I asked this question a while ago at statistics.SE
Tedlock uses the Briers score both in his earlier research and in the good judgement project.
http://faculty.engr.utexas.edu/bickel/Papers/QSL_Comparison.pdf is also worth reading
It's important to note that accuracy and calibration are two different things. I'm mentioning this because the OP asks for calibration metrics, but several answers so far give accuracy metrics. Any proper scoring rule is a measure of accuracy as opposed to calibration.
It is possible to be very well-calibrated but very inaccurate; for example, you might know that it is going to be Monday 1/7th of the time, so you give a probability of 1/7th. Everyone else just knows what day it is. On a calibration graph, you would be perfectly lined up; when you say 1/7th, the thing happens 1/7th of the time.
It is also possible to have high accuracy and poor calibration. Perhaps you can guess coin flips when no one else can, but you are wary of your precognitive powers, which makes you underconfident. So, you always place 60% probability on the event that actually happens (heads or tails). Your calibration graph is far out of line, but your accuracy is higher than anyone else.

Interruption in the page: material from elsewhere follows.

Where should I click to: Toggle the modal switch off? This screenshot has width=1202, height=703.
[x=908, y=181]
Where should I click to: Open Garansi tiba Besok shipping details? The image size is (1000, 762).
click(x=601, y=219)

In terms of improving rationality, the interesting thing about calibration is that (as in the precog example) if you know you're poorly calibrated, you can boost your accuracy simply by improving your calibration. In some sense it is a free improvement: you don't need to know anything more about the domain; you get more accurate just by knowing more about yourself (by seeing a calibration chart and adjusting).

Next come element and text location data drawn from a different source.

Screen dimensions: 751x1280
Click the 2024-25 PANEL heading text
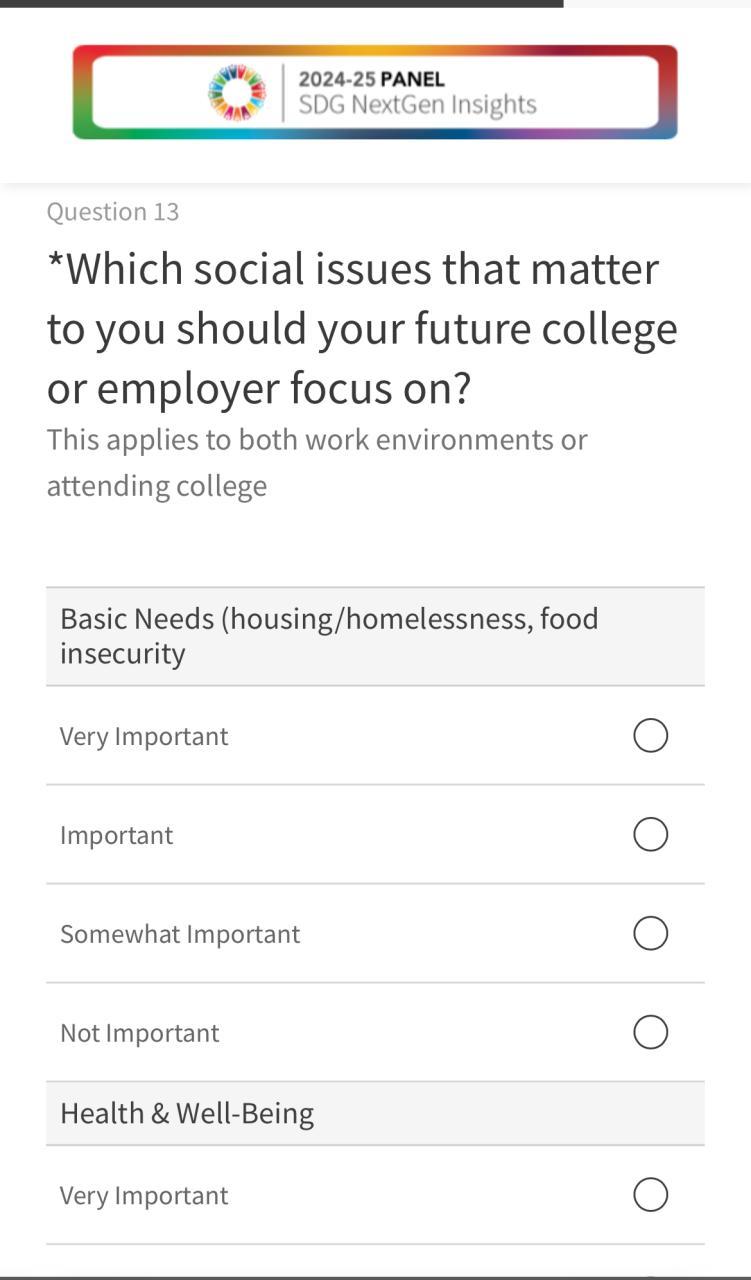pyautogui.click(x=371, y=79)
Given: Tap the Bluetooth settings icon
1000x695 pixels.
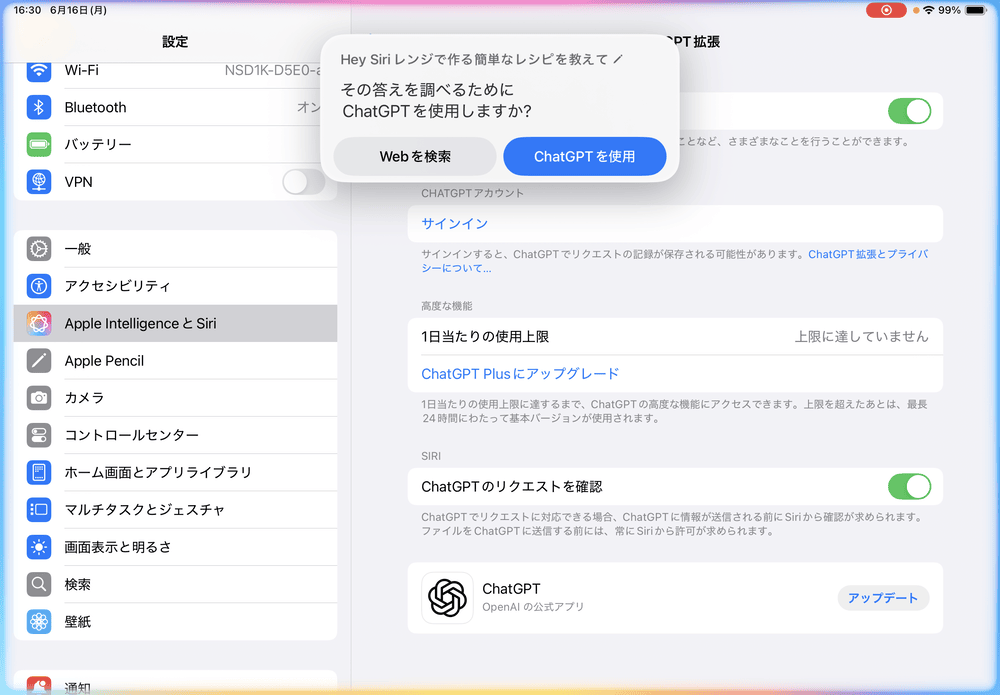Looking at the screenshot, I should pyautogui.click(x=39, y=107).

However, if you just try to be more calibrated without any concern for accuracy, you could be like the person who says 1/7th. So, just aiming to do well on a score of calibration is not a good idea. This could be part of the reason why calibration charts are presented instead of calibration scores. (Another reason being that calibration charts help you know how to adjust to increase calibration.)

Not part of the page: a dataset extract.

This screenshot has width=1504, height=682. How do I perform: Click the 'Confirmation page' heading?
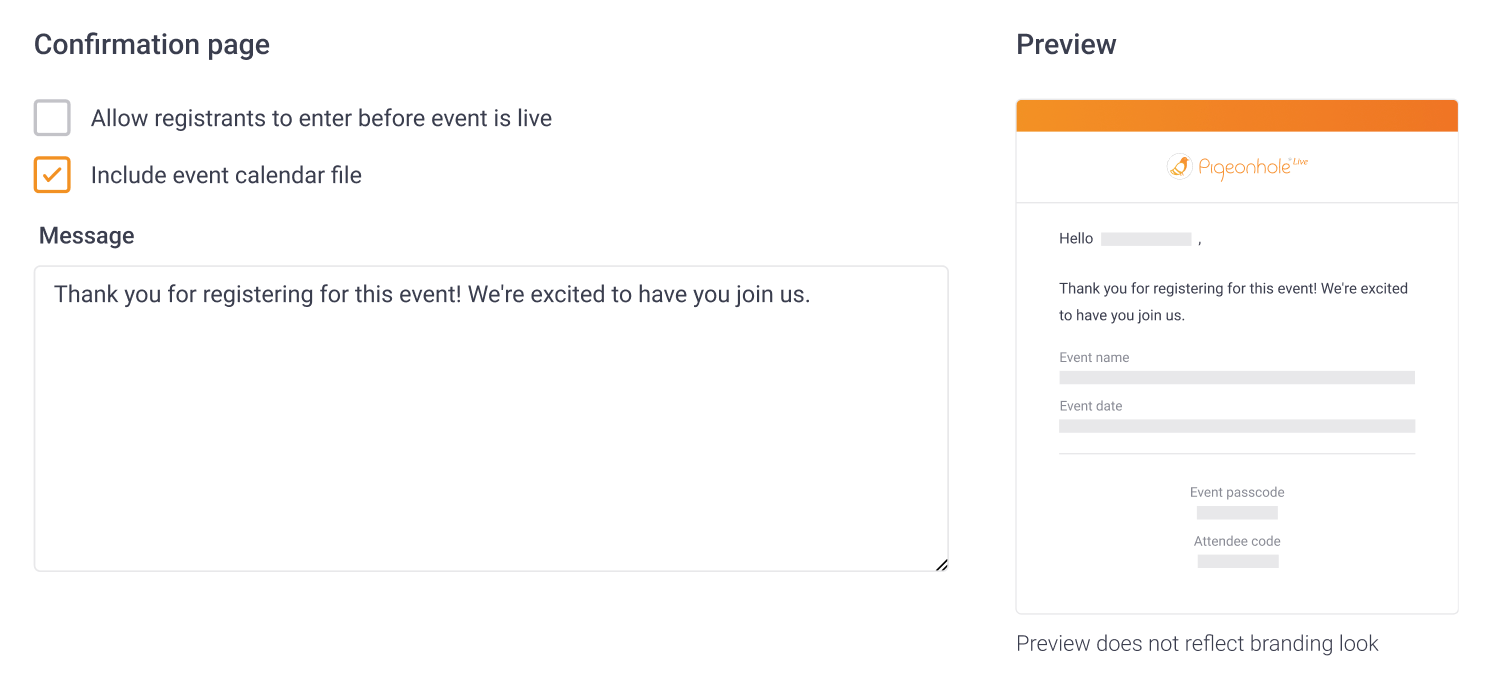click(x=152, y=45)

That being said, a decomposition of a proper scoring rule into components including a measure of calibration, like Dark Denego gives, seems like the way to go.
On platforms like PredictionBook, a user's credibility will be measured by looking at a histogram of all of their predictions (edit: After being told about "brier score", I have become able to notice that PredictionBook totally shows a brier score right under the histogram. Still, thinking about brier scores, they're not very good either. You can only maximise your brier score by betting on things you're certain of, it creates perverse incentives to avoid placing bets on uncertain events, which we already have enough of in natural discourse). For a perfectly well calibrated agent, exactly 90% of their 0.9 predictions should have come true, exactly 20% of their 0.2 predictions should have come true, etc. We can reduce a person's calibration to a number by, I suppose, getting the sum of squares of the differences of each histogram from its middle point (I don't know if that's how they do it).
But whatever they do with the histogram, I think I'll find it very unsatisfying, because the result are going to depend on what spacing we used for the histogram segments, and that's arbitrary. We could have a histogram with ten segments, or a histogram with fifty segments, we'll get different scores. I feel like there must be some exact.. continuous way of scoring a predictor's calibration, and that the math will probably be generally useful for other stuff. Is there a method?